Walker also argues that Hiatt failed to show that his discharge resulted from his refusal to attend the Institute and not for other legitimate business-related reasons. As stated above, there is a material question of fact about the reasons Walker terminated Hiatt, which cannot be resolved by summary judgment.

Once Hiatt met his burden of establishing a prima facie case, the burden shifted to Walker to articulate a legitimate, nondiscriminatory reason for discharge. See Grimwood v. University of Puget Sound, Inc., 110 Wn.2d 355, 363-64, 753 P.2d 517 (1988); Jones v. Kitsap Cy.
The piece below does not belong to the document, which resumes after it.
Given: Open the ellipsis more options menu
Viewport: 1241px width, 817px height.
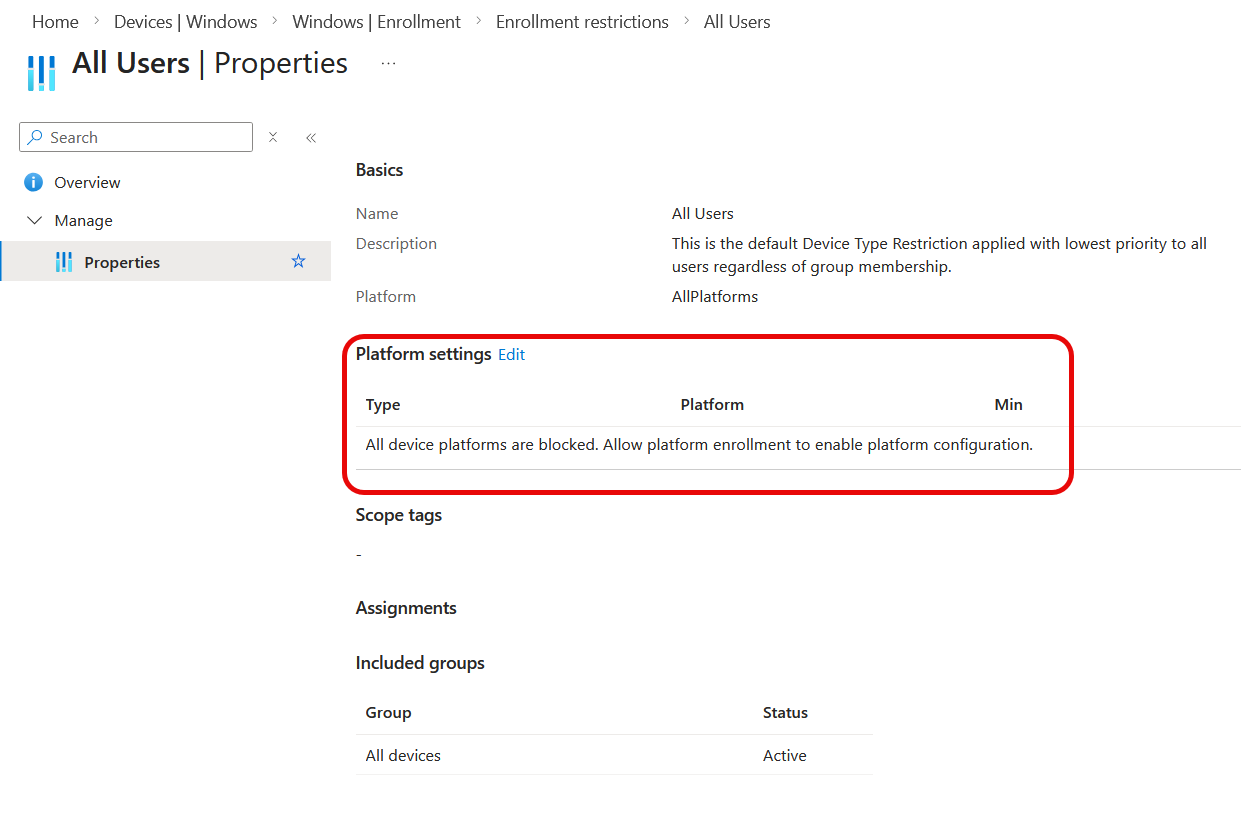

Sanitary Landfill, Inc., 60 Wn. App. 369, 371-73, 803 P.2d 841 (1991). Left unresolved is whether Walker can set forth evidence supporting its discharge reasons and, if so, whether Hiatt can show that those reasons were a pretext for discrimination. Such determinations are inappropriate for summary judgment. Selberg v. United Pac. Ins. Co., 45 Wn. App. 469, 726 P.2d 468, review denied, 107 Wn.2d 1017 (1986).

Judgment reversed.

ALEXANDER, J., and WORSWICK, J. Pro Tem., concur.

Review granted at 119 Wn.2d 1001 (1992).